Sein Reich lag in den nördlichen Provinzen von Indien, und besaß, obwohl seine Ländereien nur klein waren, große Reichtümer.

Während des Sepoyaufstands versuchte er zuerst, sich mit beiden Seiten gut zustellen. Als es jedoch schien, als würden die britischen Truppen unterliegen, schloss er sich den Sepoy an, die in seinem Gebiet in der Überzahl waren. Vorher hatte er sich jedoch noch für den Notfall abgesichert, und sein Vermögen aufgeteilt. Das Gold und Silber behielt er in seinem Palast, während er Schmuck und Edelsteine einem Diener übergab, der sei ins Fort von Agra bringen sollte.

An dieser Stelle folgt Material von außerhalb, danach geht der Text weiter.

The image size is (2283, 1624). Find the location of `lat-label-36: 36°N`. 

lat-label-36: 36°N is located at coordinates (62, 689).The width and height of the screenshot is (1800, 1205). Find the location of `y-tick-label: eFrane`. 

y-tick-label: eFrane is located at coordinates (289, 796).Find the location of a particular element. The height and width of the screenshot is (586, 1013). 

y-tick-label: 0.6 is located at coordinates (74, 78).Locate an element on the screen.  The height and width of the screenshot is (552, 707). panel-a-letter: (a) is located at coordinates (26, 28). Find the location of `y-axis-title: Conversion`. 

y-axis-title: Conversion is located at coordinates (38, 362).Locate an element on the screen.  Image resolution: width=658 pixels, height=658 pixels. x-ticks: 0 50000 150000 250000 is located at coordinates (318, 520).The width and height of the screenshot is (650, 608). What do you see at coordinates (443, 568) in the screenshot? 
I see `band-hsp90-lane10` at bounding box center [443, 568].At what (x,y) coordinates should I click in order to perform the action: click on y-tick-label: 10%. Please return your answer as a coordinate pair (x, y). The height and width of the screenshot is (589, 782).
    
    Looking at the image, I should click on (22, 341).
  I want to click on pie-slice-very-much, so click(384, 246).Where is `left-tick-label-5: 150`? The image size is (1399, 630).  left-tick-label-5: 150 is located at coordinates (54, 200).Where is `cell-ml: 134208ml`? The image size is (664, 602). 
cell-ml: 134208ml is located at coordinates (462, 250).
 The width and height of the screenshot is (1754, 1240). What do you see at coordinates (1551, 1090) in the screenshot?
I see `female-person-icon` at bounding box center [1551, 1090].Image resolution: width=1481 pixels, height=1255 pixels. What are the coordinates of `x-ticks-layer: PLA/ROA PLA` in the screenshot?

So würde ihm auf jeden Fall die Hälfte seines Schatzes erhalten bleiben, ganz egal welche Seite siegreich sein sollte.

Sein Plan ging jedoch nicht auf, und sein Bote wurde von Mahomet Singh, Abdullah Khan, Dost Akbar und Jonathan Small ermordet. Nachdem des den britischen Truppen anschließend gelang den Aufstand niederzudrücken wurde er entmachtet, und musste Mittellos aus Indien fliehen.